Conservative Instapundit Glenn Reynolds lauded the fact that “on the Internet, everybody is equal,” while Jonathan Moore from rowdyorbit told his story of being able deal with his frustration about the lack of material for people of color, while video producer and actor Ruth Livier told of the opportunities an open Internet afforded her. Garlin Gilchrist of the Center for Community Change talked about the advantages of online organizing and Michele Combs of the Christian Coalition talked about the importance of an Internet open to all. Others told similar stories of the use of the online medium for enlightening purposes. The attendees at the Biden meeting should check it out.
Ross’s speech was about the promise of “connection technologies,” with an emphasis on mobile applications. “The opportunity as we perceive it at the State Department is to use this access as a way of connecting people to information and resources that will help educationally or economically empower them,” Ross said, using examples of promoting mobile payments in Kenya to cut replace the need for cash.

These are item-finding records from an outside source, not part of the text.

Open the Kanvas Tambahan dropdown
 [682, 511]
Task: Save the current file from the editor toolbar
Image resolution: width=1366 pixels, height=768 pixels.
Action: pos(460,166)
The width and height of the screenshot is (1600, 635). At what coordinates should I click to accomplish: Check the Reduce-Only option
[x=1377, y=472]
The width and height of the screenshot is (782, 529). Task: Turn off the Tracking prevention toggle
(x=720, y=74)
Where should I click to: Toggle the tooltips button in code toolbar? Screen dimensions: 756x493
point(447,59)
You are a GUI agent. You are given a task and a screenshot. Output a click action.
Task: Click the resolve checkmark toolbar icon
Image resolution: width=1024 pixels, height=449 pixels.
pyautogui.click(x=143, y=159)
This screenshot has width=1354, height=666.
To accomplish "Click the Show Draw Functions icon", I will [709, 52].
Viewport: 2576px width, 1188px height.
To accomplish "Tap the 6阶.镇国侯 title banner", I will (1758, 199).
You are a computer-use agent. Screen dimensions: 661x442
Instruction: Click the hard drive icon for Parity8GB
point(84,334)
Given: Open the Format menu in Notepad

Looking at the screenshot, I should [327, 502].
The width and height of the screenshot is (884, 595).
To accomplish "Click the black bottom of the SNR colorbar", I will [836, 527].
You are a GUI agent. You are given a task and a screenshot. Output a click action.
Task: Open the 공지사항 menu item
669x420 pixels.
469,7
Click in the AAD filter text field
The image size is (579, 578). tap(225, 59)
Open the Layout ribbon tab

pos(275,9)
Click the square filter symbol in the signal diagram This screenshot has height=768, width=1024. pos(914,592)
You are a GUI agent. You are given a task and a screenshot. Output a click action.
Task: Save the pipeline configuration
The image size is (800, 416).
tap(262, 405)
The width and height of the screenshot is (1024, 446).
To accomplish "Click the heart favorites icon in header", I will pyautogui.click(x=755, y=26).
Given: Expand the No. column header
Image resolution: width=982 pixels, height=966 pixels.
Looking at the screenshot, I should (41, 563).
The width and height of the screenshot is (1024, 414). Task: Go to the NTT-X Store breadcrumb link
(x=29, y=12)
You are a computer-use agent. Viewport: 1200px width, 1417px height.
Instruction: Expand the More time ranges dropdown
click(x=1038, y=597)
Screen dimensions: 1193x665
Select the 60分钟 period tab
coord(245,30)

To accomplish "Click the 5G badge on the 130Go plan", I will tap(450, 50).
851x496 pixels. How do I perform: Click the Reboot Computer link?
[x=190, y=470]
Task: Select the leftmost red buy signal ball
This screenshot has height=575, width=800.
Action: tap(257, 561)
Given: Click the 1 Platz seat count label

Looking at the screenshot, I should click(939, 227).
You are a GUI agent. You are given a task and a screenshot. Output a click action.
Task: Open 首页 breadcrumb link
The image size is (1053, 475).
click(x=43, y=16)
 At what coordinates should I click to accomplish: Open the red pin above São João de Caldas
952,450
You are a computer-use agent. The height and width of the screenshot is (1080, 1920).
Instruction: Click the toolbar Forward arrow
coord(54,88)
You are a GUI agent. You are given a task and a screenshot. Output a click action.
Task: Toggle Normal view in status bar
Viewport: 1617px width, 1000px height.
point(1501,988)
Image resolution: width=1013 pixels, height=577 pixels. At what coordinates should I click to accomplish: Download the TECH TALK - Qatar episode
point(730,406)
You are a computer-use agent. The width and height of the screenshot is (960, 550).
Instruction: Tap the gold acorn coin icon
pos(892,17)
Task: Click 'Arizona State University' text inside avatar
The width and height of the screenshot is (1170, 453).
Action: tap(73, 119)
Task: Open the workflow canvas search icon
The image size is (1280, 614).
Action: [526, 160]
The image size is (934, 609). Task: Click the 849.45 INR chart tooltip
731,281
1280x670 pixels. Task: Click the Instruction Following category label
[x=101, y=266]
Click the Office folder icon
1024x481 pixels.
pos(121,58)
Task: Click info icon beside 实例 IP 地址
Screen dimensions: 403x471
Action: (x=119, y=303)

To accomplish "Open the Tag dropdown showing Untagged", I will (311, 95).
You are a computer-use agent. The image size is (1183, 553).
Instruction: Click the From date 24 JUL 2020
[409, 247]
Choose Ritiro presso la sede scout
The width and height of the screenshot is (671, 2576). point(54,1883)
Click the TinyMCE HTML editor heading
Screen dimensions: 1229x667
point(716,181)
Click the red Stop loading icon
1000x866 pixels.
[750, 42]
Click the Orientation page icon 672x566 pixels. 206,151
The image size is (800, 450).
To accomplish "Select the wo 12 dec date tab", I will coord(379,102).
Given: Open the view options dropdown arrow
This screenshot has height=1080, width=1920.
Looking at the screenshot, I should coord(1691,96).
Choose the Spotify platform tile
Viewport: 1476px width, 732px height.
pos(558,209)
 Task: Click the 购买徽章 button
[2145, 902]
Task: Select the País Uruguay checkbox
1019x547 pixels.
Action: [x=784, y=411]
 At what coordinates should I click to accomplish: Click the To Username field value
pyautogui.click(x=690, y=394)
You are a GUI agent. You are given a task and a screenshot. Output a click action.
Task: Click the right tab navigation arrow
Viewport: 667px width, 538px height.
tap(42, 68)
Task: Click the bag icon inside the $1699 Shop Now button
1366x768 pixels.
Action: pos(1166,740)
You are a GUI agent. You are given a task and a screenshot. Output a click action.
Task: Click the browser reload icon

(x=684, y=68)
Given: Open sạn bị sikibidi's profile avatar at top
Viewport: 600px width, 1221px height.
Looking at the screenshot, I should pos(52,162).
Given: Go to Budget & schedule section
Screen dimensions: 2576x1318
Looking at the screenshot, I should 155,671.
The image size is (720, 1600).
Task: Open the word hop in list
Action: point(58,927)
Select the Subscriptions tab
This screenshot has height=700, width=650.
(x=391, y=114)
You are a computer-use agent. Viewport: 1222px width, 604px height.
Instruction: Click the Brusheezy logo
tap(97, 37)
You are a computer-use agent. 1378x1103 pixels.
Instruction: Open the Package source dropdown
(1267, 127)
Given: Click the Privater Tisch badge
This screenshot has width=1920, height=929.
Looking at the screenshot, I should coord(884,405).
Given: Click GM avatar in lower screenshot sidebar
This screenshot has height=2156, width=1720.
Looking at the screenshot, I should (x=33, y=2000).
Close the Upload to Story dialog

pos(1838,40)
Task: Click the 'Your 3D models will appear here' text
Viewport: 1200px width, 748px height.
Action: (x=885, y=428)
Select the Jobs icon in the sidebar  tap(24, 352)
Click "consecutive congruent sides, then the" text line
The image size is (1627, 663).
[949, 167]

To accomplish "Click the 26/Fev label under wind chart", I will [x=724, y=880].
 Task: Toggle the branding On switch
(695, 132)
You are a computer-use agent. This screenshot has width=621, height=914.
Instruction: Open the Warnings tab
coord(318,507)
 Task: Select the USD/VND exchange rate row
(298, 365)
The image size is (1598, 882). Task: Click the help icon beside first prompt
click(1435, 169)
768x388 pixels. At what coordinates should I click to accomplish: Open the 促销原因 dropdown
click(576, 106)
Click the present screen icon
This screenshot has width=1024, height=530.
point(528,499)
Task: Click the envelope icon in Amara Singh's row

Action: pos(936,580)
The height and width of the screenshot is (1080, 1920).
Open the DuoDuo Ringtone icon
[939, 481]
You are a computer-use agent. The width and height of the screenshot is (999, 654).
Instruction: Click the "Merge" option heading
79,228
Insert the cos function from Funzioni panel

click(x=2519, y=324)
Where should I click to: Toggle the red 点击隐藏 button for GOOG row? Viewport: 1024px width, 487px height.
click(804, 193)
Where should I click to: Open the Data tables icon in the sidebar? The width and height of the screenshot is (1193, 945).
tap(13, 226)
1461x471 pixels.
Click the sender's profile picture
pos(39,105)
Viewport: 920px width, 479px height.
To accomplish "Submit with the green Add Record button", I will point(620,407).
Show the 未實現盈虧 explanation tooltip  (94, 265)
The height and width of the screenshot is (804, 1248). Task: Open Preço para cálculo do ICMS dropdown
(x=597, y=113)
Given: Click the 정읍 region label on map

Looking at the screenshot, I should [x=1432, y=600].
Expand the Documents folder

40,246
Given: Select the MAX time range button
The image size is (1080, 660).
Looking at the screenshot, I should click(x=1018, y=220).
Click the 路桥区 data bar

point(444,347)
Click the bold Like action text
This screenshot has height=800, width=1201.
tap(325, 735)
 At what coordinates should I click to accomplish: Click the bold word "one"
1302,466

Ross said he realized the dual nature of technology in that enemies can use mobile applications, social media and other techniques as well. But, he added: “What excites us at the State Department is not the technology itself, but how it can be applied to foster good governance, combat corruption, and to advance our diplomatic and development goals. It is important to remember that technology is just a tool and that it can be used by bad guys as well as good guys; and our challenge now that we are past the tipping point of global connectedness is to harness it for good.” Put that frame of mind into the “nice” category.
On the same day that Ross gave his speech, Dec. 17, Biden popped up again, this time to announce the first $183 million in the stimulus grants to enable high-speed access. There were grants to help build Internet access in rural Georgia, New York, Maine and South Dakota from the Commerce Department and eight more through the Agriculture Department. There was money for public computing centers in Arizona, Massachusetts, Minnesota and Washington state.
For his part, Biden said all the right things, lauding the grants as an “historic investment,” talking about how people will do more with Web sites and how education will improve. “The sky is the limit,” Biden said, in remarks that would fall into the “nice” category.
One wonders, however, whether Biden mentioned this trip to his Big Media friends just a couple of days earlier and, if so, what their thoughts were. On one hand, they could think, “Great. More broadband means more ways to reach more customers with our movies and music, and for them to interact with us.” Those would be nice thoughts.
On the other hand, a cynic might wonder whether some of the guests at the White House gathering were thinking, “OMG, more opportunities for piracy. It’s not enough that country music is wrecked now, but more networks in rural America will kill off what’s left. Does the country have to spend money for high-speed Internet? That’s even more Internet capacity that we will have to run our surveillance on. What a headache!” Those thoughts would be “naughty” indeed.